In these texts from the Old and New Testaments, leprosy can be taken in both a literal and symbolic sense. Symbolically it represents all those disfigurements of human life which cause people to be excluded or, as Pope Francis likes to say, confined to the ‘peripheries’ of society. There are many such excluded people, and many places and means of exclusion.
This Gospel passage, then, addresses the drama of every divided society, ours included. It presents us with one compelling truth: that Jesus chooses to identify himself with those who are excluded, with those who are cast out. He teaches us to despise no one. In reaching out and touching the leper, Jesus becomes one with him, sharing his isolation and rejection. Jesus is telling us, very plainly: If you wish to be with me, come and reach out to those most in need. I am there!
The list of those excluded from our midst is long indeed. You can draw it up yourselves. It will include the homeless, those with mental illness, the elderly who live long days alone, those without hope, those driven out of home and neighbourhood through war or persecution and now living in refugee camps or detention centres on the outskirts of cities around the world. Among them we find the face of Jesus, a face that is God’s face, from which we must not turn.
In the course of the coming week, the season of Lent begins. It is a time for renewal for each one of us, a time to draw closer to the Lord so that he may pick us up and set us again on his pathway to the fullness of life. The steps we are invited to take during Lent include the three traditional Lenten practices: prayer, fasting and almsgiving. We are to make these practices a more constant part of our life and behaviour throughout these next five and a half weeks. Through daily prayer we open our hearts to the Lord; through fasting, or self-denial, we quieten the clamour within us for self-indulgence; in almsgiving we have a means of reaching out to those in need, giving expression to our compassion for them.
Today I want to encourage you to make almsgiving a consistent part of your observance of Lent. Please consider what you can do to contribute, week by week, to the appeals that will be made, for good work both overseas and at home. In these considerations, I ask you to give a place to the appeal that I make: the Cardinal’s Lenten Appeal. Leaflets will be available next week that explain this in more detail. Do take one and consider the invitation it contains.
Simply put, the Cardinal’s Lenten Appeal enables me to offer funding to new programmes of outreach across the diocese that address some of today’s more pressing problems here at home. In the last year, the generosity of many people to the Cardinal’s Appeal has enabled us to create a new programme of support for prisoners, especially young prisoners; it is helping us to establish a social enterprise initiative to create employment and training opportunities for some of the most marginalised people in our community; it is helping to expand Catholic marriage counselling programmes, as there is nowhere quite as lonely as a deeply unhappy marriage. These are some examples of the work that the Appeal supports in its key areas of social outreach, young people and marriage and family life.
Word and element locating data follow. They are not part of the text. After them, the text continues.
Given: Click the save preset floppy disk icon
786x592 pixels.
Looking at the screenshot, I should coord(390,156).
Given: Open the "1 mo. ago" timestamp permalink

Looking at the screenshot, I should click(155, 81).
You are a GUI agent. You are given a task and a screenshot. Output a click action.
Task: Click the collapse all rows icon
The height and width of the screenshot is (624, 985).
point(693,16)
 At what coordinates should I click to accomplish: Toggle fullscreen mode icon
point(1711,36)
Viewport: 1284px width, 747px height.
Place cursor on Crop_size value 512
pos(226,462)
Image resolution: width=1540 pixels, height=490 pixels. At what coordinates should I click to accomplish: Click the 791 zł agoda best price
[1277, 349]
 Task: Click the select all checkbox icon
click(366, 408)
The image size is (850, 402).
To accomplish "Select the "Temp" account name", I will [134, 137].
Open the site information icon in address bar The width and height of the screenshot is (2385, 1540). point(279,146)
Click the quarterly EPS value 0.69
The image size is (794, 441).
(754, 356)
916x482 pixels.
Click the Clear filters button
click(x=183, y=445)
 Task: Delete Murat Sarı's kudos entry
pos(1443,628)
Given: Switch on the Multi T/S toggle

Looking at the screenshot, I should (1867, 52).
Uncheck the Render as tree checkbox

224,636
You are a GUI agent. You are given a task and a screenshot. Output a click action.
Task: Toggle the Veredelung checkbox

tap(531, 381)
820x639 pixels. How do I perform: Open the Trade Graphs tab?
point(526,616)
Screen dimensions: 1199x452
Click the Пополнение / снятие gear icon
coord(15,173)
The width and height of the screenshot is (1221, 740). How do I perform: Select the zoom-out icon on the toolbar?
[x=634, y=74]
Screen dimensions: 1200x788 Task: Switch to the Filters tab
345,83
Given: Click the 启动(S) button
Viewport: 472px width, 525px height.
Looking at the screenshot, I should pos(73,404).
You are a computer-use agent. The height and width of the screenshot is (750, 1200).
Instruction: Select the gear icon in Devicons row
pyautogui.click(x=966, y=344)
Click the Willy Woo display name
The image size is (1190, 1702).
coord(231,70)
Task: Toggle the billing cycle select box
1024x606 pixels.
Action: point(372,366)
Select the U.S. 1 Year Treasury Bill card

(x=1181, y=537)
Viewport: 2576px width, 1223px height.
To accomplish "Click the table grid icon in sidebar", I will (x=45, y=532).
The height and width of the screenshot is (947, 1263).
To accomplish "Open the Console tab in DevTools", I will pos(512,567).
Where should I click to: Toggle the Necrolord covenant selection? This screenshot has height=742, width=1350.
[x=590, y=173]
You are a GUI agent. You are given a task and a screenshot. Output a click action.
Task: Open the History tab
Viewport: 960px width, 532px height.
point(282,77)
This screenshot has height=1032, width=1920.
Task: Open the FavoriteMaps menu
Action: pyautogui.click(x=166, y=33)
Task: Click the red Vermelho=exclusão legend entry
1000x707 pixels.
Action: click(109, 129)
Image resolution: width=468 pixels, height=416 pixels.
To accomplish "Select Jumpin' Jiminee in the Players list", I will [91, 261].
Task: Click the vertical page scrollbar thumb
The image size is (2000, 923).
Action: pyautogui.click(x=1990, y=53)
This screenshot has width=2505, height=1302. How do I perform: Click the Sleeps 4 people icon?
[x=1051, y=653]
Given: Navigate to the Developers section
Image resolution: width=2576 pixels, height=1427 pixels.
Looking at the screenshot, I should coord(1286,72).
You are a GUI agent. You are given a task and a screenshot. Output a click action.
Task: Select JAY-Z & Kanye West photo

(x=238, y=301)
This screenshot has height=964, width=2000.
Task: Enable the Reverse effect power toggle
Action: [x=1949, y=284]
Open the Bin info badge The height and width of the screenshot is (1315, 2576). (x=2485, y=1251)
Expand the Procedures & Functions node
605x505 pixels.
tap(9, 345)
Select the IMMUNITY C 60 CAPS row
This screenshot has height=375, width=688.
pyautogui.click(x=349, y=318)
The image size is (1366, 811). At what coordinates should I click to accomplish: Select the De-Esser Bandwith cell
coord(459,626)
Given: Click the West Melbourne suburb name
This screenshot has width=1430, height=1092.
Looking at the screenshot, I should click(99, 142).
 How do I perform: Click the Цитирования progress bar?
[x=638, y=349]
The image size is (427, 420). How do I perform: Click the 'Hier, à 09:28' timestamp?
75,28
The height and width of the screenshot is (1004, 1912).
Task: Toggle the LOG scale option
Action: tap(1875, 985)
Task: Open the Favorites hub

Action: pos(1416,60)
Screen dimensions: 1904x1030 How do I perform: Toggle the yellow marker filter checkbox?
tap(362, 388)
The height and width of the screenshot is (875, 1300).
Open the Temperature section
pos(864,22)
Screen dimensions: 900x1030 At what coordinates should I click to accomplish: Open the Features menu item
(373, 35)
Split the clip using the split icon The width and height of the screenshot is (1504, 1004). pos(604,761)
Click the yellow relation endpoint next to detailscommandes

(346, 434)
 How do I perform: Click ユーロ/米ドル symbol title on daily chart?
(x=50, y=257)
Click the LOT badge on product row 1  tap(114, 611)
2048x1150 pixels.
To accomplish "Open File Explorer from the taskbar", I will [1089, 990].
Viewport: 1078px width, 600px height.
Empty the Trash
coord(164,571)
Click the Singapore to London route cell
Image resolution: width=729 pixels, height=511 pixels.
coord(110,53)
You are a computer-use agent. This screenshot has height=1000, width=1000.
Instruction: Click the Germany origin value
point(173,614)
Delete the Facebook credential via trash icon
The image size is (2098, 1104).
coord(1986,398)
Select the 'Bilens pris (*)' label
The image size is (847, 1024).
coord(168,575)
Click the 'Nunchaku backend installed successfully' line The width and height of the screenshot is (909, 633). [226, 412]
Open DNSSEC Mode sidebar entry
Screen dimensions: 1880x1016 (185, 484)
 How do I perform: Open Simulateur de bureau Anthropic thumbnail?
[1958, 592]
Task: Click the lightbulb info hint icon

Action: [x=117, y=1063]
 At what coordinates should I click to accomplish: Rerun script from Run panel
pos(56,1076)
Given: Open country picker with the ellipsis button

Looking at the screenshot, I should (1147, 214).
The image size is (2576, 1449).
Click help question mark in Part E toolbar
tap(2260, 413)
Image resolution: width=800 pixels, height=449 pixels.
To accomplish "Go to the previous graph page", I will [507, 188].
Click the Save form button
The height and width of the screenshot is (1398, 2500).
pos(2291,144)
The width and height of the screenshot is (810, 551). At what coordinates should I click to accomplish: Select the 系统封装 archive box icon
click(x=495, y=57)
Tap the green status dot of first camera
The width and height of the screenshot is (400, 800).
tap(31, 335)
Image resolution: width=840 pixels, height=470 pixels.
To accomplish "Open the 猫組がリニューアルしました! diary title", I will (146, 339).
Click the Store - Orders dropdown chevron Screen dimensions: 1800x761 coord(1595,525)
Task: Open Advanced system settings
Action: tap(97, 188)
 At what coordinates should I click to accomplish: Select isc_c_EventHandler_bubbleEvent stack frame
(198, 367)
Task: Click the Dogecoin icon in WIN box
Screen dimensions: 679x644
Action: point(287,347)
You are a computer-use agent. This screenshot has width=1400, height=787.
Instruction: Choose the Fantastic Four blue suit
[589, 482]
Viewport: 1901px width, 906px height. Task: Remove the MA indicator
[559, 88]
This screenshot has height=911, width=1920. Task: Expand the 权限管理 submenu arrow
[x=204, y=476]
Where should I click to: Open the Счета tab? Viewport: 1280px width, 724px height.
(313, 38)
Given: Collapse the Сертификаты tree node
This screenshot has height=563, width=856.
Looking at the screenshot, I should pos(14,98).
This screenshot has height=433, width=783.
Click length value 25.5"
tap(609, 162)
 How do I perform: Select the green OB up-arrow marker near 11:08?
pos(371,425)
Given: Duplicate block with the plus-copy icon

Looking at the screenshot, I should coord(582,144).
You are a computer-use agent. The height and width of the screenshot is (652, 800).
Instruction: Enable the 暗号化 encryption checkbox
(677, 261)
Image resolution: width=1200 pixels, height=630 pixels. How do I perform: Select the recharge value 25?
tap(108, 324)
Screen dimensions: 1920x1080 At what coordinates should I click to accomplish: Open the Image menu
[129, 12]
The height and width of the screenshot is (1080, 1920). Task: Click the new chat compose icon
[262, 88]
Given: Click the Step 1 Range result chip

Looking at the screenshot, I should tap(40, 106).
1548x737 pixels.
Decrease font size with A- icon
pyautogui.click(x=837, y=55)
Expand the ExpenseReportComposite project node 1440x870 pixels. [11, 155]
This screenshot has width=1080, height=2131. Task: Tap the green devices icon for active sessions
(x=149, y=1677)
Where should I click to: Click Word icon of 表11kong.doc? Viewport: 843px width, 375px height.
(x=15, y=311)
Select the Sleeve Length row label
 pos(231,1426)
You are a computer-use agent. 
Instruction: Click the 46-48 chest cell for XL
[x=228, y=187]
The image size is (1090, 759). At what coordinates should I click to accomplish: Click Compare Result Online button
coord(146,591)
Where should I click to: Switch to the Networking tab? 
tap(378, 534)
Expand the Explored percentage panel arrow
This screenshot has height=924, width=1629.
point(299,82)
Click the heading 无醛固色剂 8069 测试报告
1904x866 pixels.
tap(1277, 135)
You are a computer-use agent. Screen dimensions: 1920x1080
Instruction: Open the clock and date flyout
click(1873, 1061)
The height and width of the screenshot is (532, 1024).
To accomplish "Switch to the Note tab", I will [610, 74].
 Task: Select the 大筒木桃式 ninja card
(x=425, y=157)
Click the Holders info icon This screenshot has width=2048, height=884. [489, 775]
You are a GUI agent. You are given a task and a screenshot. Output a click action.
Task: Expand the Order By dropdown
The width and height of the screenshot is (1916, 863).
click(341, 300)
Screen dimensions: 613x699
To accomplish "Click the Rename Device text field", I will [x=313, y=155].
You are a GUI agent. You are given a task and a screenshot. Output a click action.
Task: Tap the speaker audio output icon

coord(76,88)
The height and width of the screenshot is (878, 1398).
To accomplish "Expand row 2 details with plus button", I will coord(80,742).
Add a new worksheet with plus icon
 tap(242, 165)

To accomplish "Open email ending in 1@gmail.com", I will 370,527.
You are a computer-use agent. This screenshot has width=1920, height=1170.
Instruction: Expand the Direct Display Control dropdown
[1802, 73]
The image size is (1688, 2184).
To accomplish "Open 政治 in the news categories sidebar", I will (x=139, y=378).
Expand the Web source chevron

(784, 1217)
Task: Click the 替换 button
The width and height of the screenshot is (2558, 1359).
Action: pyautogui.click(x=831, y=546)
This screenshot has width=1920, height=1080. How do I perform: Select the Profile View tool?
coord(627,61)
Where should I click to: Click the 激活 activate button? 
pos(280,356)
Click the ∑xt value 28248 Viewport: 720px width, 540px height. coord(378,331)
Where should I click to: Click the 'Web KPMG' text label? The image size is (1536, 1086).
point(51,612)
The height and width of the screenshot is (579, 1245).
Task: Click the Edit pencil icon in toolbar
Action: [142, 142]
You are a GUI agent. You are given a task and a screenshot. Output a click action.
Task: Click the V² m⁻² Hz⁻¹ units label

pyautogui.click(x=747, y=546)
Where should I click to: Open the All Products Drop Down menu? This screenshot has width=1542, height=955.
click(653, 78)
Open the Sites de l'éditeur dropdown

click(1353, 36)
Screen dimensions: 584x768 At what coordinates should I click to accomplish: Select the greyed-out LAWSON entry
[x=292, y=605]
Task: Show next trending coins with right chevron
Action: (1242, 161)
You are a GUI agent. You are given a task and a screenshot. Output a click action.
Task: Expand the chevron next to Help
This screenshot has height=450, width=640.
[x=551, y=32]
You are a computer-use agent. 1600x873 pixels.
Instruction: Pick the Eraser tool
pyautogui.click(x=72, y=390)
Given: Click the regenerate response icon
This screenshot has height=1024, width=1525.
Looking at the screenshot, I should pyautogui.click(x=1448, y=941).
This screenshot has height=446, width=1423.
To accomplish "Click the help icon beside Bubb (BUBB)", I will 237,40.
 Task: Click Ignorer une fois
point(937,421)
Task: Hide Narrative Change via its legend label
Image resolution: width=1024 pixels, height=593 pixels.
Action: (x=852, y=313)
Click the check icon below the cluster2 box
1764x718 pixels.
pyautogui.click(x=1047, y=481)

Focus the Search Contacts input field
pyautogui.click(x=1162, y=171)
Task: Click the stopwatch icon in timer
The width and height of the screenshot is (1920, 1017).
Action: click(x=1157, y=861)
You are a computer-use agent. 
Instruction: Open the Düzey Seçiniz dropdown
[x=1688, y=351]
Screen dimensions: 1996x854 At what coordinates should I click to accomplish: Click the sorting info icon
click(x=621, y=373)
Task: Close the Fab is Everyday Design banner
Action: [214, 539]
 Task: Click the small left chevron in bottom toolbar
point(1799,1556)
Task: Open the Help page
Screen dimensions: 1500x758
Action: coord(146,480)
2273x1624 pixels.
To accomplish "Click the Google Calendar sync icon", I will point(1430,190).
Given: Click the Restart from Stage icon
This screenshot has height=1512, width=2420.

Any Catholic parish, school, charity or organisation is invited to apply to the Cardinal’s Appeal for a grant in support a project that is innovative and effective in touching the lives of those in need in these three areas. It is, therefore, open to you.
I thank most sincerely those who have supported the Cardinal’s Lenten Appeal over the last two years. I ask all of you to consider supporting it this year, if that is possible for you, so that this work can grow stronger and that we have the resources to respond readily and flexibly to the challenges we see around us.
In his Letter to the people of Corinth, as we have just heard, St Paul encourages them, very simply, with these words: ‘Whatever you do at all, do it for the glory of God!’ As we approach Lent, setting out to be a people who pray, who fast and who give alms, whatever we decide to do to mark Lent this year, let us simply ‘do it for the glory of God’. Then the Lord can truly touch our hearts and give us a tenfold measure of his gifts in return.
May God bless you this coming Lent. Be sure of my prayers for you and please do keep me in your prayers.